◆ Given task 1
According to the passage on upgrading bluefish with Portage, what library does the newer bluefish version need?

◆ Provided passage
==========
This tells me I've got version 0.9 of bluefish installed, and now there's a 0.12 available. From reading their website, I know that they've fixed the problem I'm having, so I want the upgrade!

The emerge command can tells us what will happen if I do upgrade:

# emerge --pretend bluefish



Apparently this version of bluefish needs a library called libpcre. Portage has shown me that in addition to doing an upgrade of bluefish, it's going to bring in libpcre as well. Hey, fine with me. So off we go:

# emerge bluefish

First Portage downloads, builds and installs libpcre, and then it does the same for bluefish. Four minutes later, I had my upgrade. Pretty easy!

You might have noticed that it didn't say it was going to install version 0.13. That's because, at present, it's “masked” (that's why it showed up in red). In this scenario, 0.13 just came out, and there's now an ebuild for it. The ebuild, though, is still being tested to see that the software actually installs and that there's nothing blatantly wrong with it.

Maybe it'll be “unmasked” tomorrow, maybe next week, and maybe never if it turns out to have problems and is superseded by an even newer version. If I really needed it, I could override portage and tell it to bring in 0.133 in. Likewise, I could have picked version 0.11 if I'd had a reason to. In my case, I know my issue is fixed in 0.12, it's the most recent available, and so I just let Portage do it's thing.

This flexibility is one of Gentoo's greatest strengths.

Do it yourself packages

A trickier situation occurs when I need to install a piece of software that the system doesn't provide.

One of the significant reasons why various distributions evolved package management tools was so there would be a single, unified view about what is installed on the system. For each piece of software (be it a a basic system tool, a core library, a server program, or a user application) a package is made. As each is installed on your system, the OS records what files got put where, and that the package is installed. That way other software which depends on that package can be installed knowing that their prerequisite pieces are in place.
==========
◆ Dataset
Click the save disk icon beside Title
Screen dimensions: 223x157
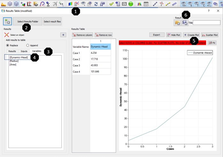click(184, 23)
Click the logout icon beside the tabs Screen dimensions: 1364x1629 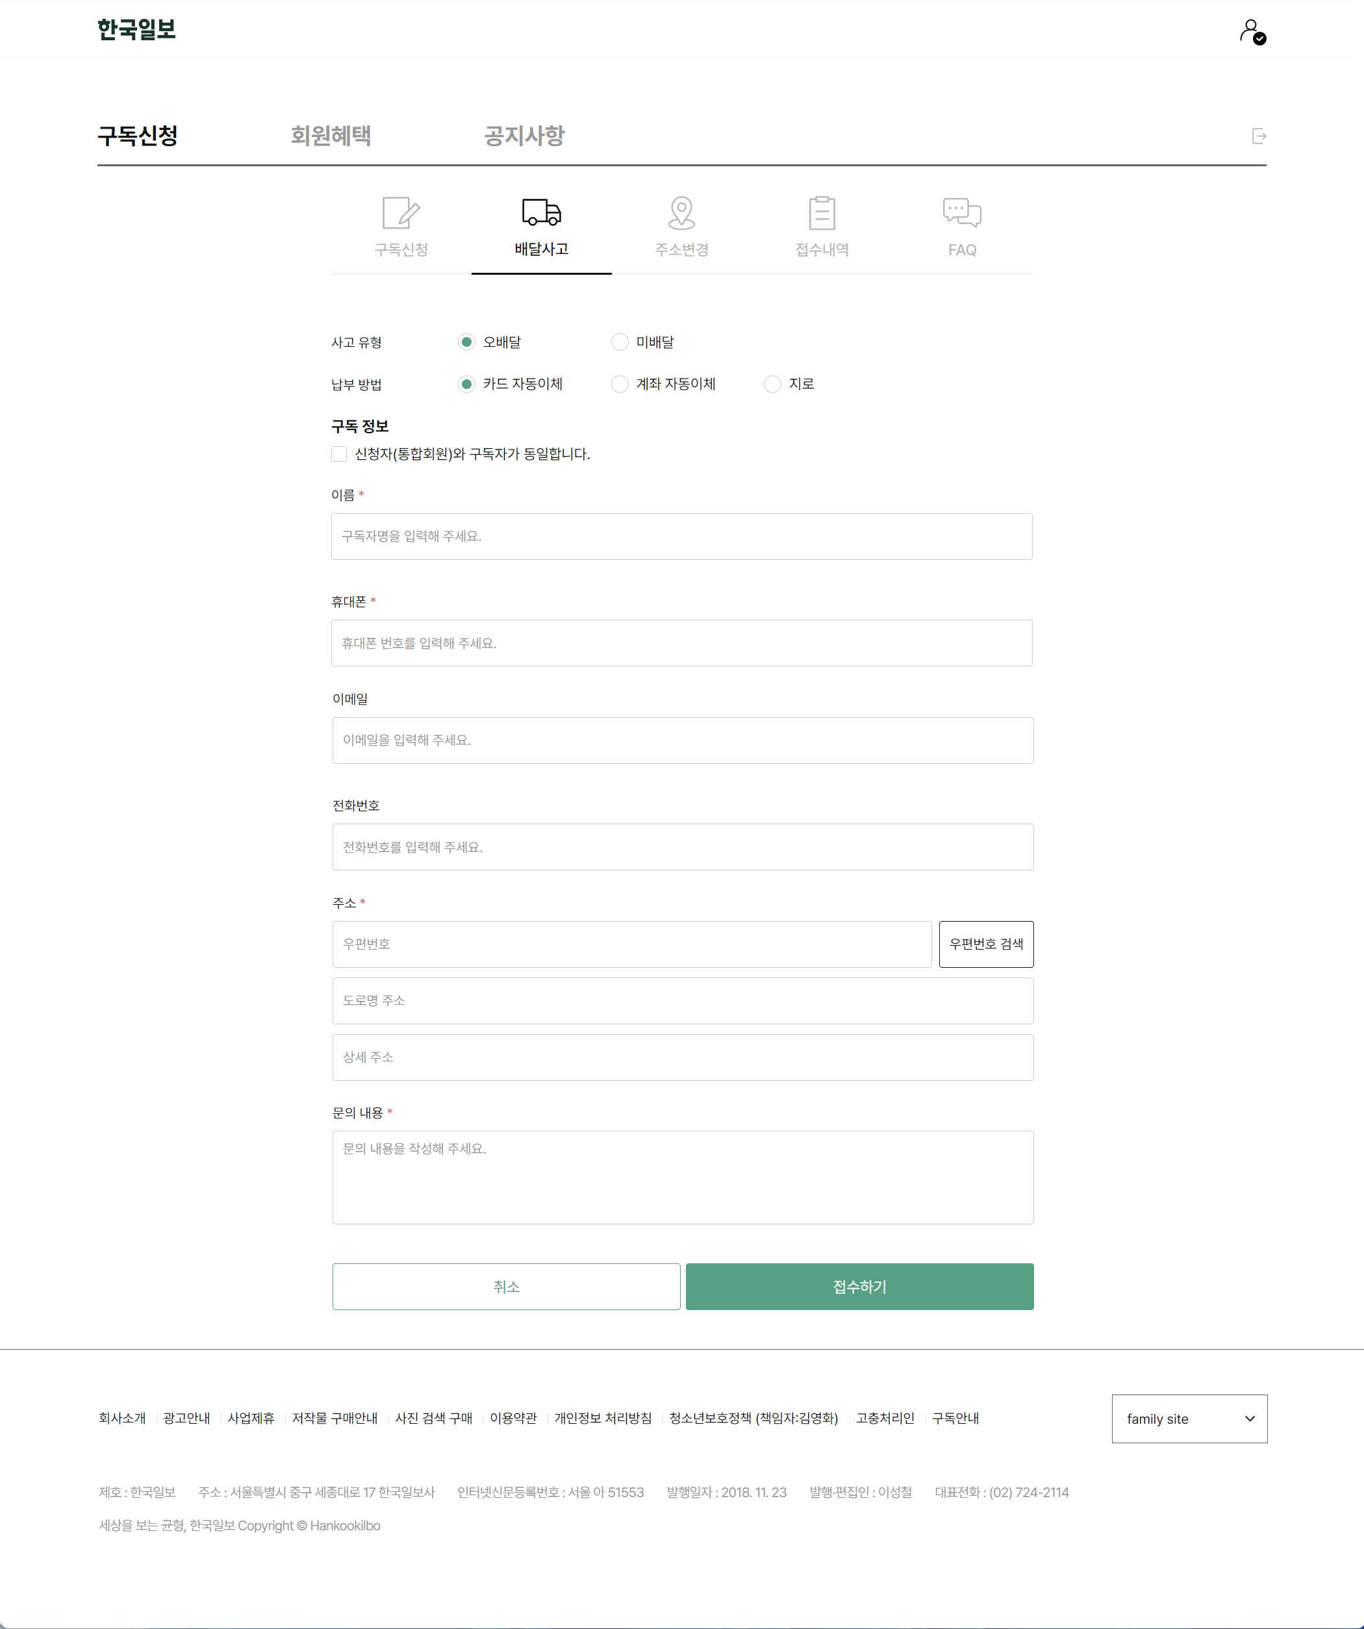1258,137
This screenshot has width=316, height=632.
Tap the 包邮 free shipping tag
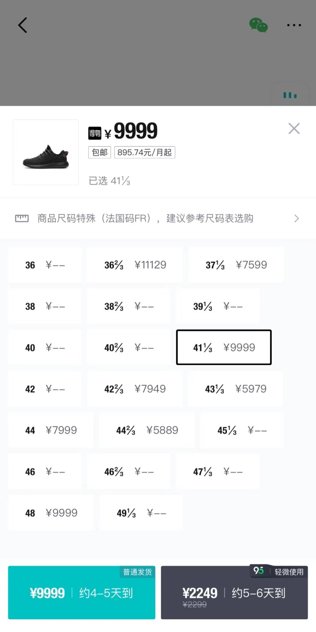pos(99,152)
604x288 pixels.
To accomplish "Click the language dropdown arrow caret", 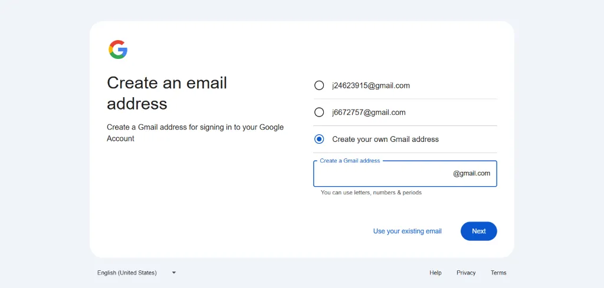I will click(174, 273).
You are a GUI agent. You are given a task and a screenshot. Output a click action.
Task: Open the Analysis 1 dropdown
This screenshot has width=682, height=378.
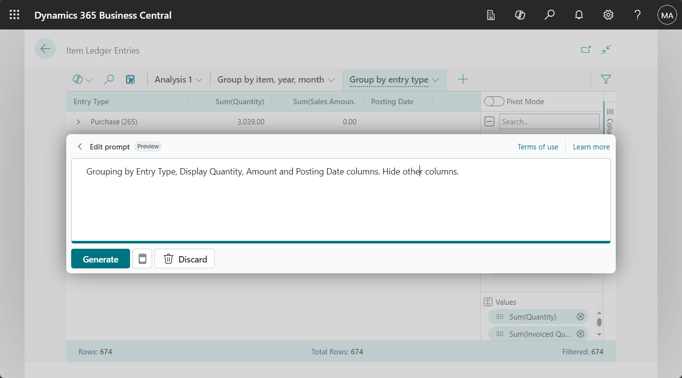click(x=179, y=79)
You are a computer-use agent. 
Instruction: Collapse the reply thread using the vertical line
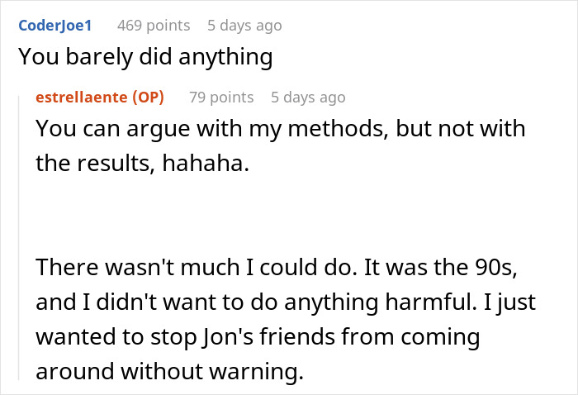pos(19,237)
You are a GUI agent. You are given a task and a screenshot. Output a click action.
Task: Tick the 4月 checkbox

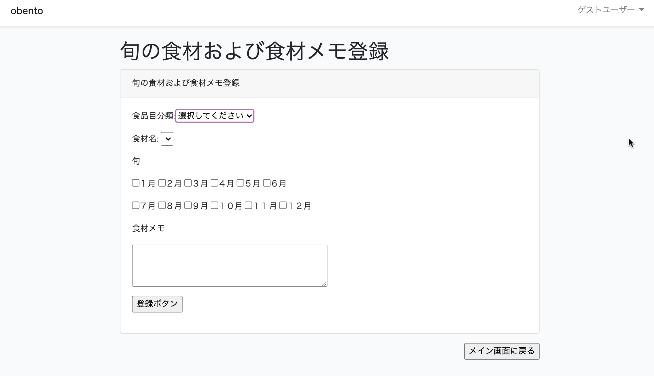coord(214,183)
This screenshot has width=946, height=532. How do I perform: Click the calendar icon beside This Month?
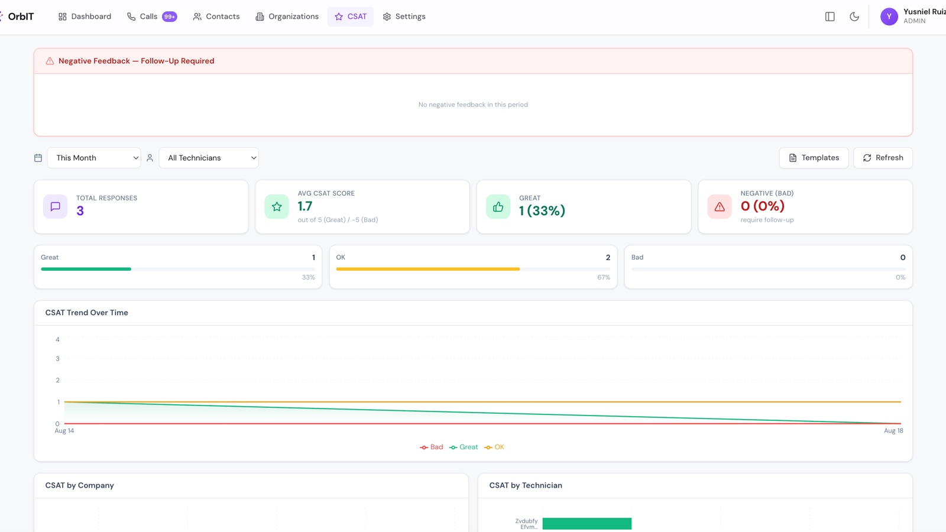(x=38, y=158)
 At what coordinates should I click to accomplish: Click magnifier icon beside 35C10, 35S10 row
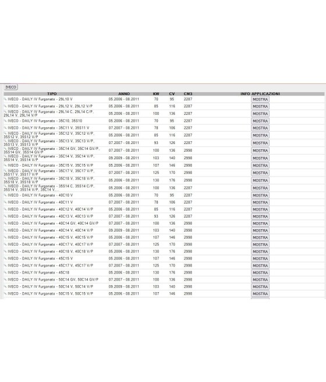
==========
◆ Given task 2
Repeat the rows from the line with "You are a computer-use agent." up to and including the final line of the rows, leaving the pictures out.

◆ Finished answer 1
It needs a library called libpcre.

◆ Finished answer 2
You are a computer-use agent. 
Instruction: Collapse the reply thread using the vertical line
pos(19,237)
You are a GUI agent. You are given a task and a screenshot. Output a click action.
Task: Tick the 4月 checkbox

coord(214,183)
This screenshot has width=946, height=532. How do I perform: Click the calendar icon beside This Month?
(x=38, y=158)
 At what coordinates should I click to accomplish: Click magnifier icon beside 35C10, 35S10 row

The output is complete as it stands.